- **Records excerpted from a collection**:
━━━━━━━━━━━━━━━━━━━━━━━━━━━━━━

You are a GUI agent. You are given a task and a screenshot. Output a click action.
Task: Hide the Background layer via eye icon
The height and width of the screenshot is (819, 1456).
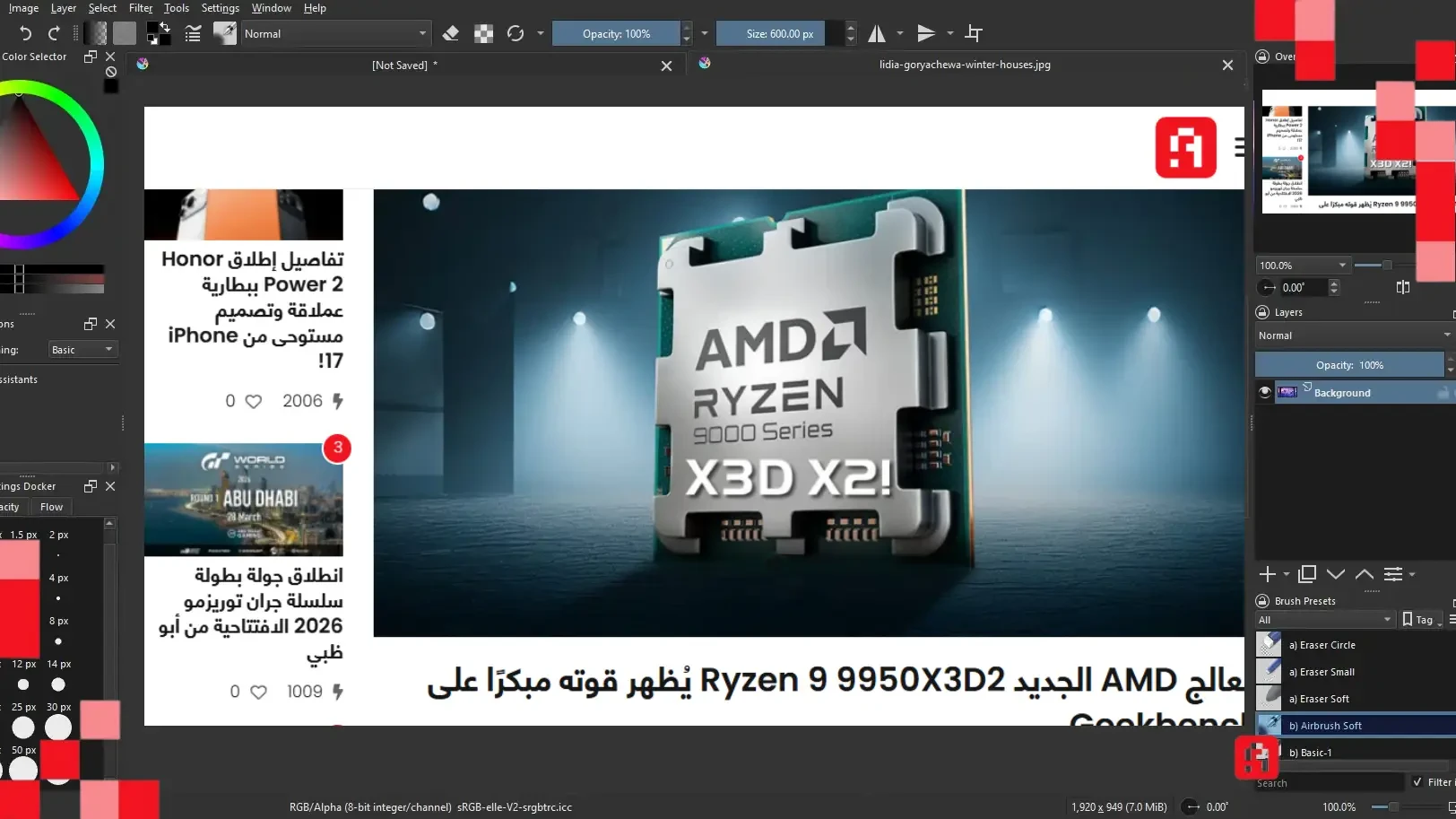(x=1265, y=393)
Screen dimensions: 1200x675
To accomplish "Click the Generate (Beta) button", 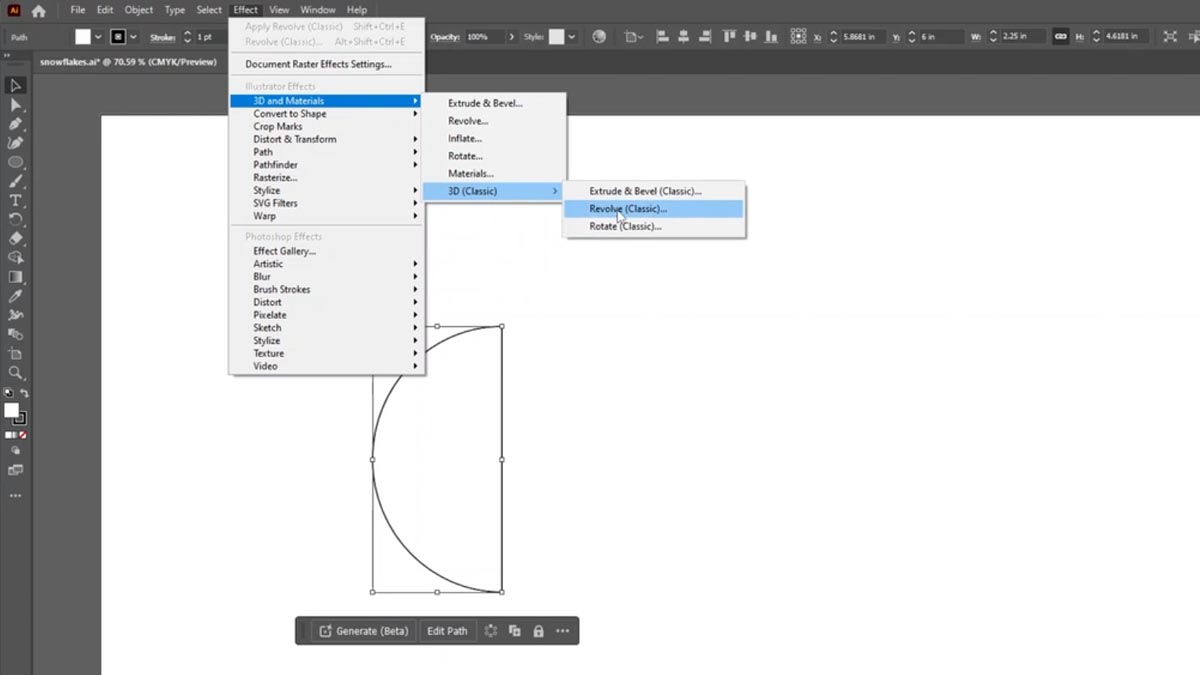I will [x=363, y=631].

━━━━━━━━━━━━━━━━━━━━━━━━━━━━━━

- **Your instructions**: Repeat the lines exactly as they stand, from the opening line of the data through the line with "Screen dimensions: 1200x675". Pictures stay out of the copy.

- **Exercise response**:
You are a GUI agent. You are given a task and a screenshot. Output a click action.
Task: Hide the Background layer via eye icon
The height and width of the screenshot is (819, 1456).
(x=1265, y=393)
Screen dimensions: 1200x675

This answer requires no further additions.